* [What this exercise asks]:
(1) In the LHC commissioning meeting minutes, into which three parts was Rob's presentation divided?
(2) Write the next part of the LHC commissioning meeting minutes, picking up right after their final sentence.

* [Document extract]:

[Begin]

Tuesday September 11th,
14:00
CCC conference room
874/1-011
Mike chaired this meeting. There were no comments on the 29th meeting held two weeks earlier. The latter had been a kick-off meeting discussing the status and the programme for the second half of 2007. Frank reviewed the planned talks through the start of November. Oliver then drew attention to the LTC open actions of relevance for the commissioning working group. The main open actions related to the LHCCWG concern the partial squeeze during the commissioning, the limits on momentum errors for the beam-dumping system, the safe beam for smaller than nominal emittance, and the definition of a bad BPM. A complete list of LTC open actions is available on the LTC web site.
=> ACTION: Follow up of LTC open actions (All)
Rob announced that a comprehensive engineering specification for all magnet cycles presently is under development. Rob was speaking for the FQWG as a whole. His presentation was structured as follows: (1) overview, (2) details of individual cycles, and (3) synchronization.
The aims of the magnet setup cycling are (1) to put all LHC magnets in a known magnetic state, well characterized by the associated field descriptions - only with such proper magnet characterization will we be able to accurately predict the corrections needed for decay and snap back; (2) to assure magnetic reproducibility; (3) to limit field decay; and (4) to limit field errors due to hysteresis, coupling between magnets or apertures, etc.

[End]

* [Material provided]:
[Begin]

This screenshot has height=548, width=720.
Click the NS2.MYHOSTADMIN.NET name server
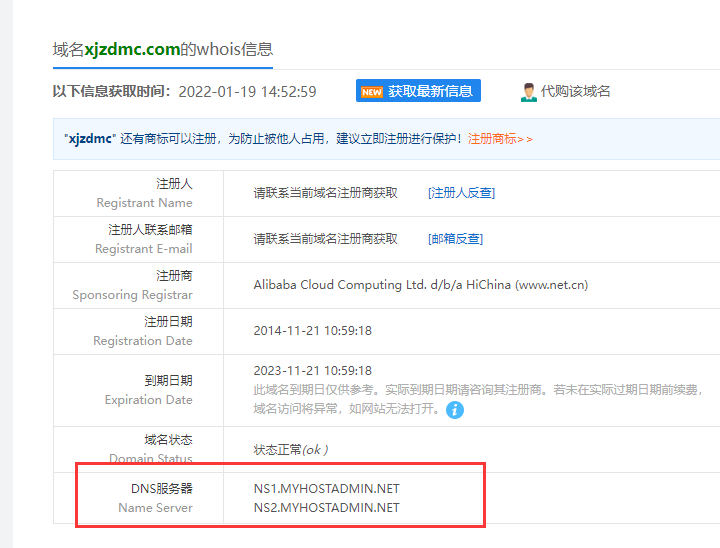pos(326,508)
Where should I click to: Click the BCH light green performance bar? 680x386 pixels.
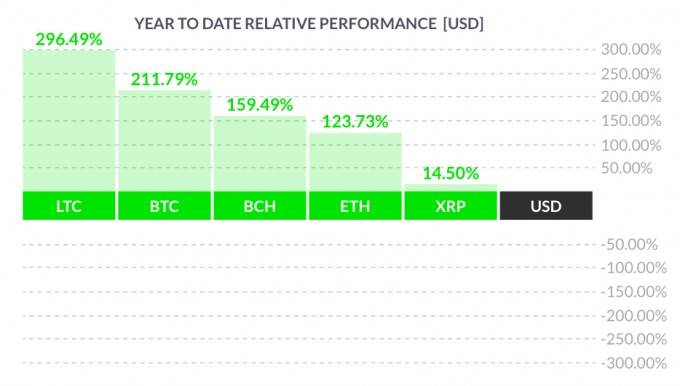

[End]

* [Answers given]:
(1) An overview, details of individual cycles, and synchronization.

(2)
Ensuring magnet reproducibility is of crucial importance for rapid initial commissioning. In later years, more emphasis will be placed on computing corrections based on magnet history and on arriving at the shortest possible setup time.
Rob pointed out that the interaction between magnets requires the cycling of individual magnet groups to be synchronized. In particular, the two-in-one design of the main LHC magnets implies that the two magnet apertures have to be cycled simultaneously. Other examples of interacting magnets are the spool pieces at the end of the main dipoles (MCS - sextupoles, MCDO – combined decapole-octupole correctors), MS and MCB in MSCB (combined sextupole-dipole correctors), as well as nested magnets: MCDO, MCBX(A) – combined horizontal-vertical-dipole (+sextupole+dodecapole) correctors, MCSOX – combined sextupole-octupole correctors, and accelerator magnets coupling with detector magnets. In addition, the LHC superconducting bus bars could slightly magnetize the magnet yokes. The resulting small pertinent fields could also depend on the sequence of magnet cycling.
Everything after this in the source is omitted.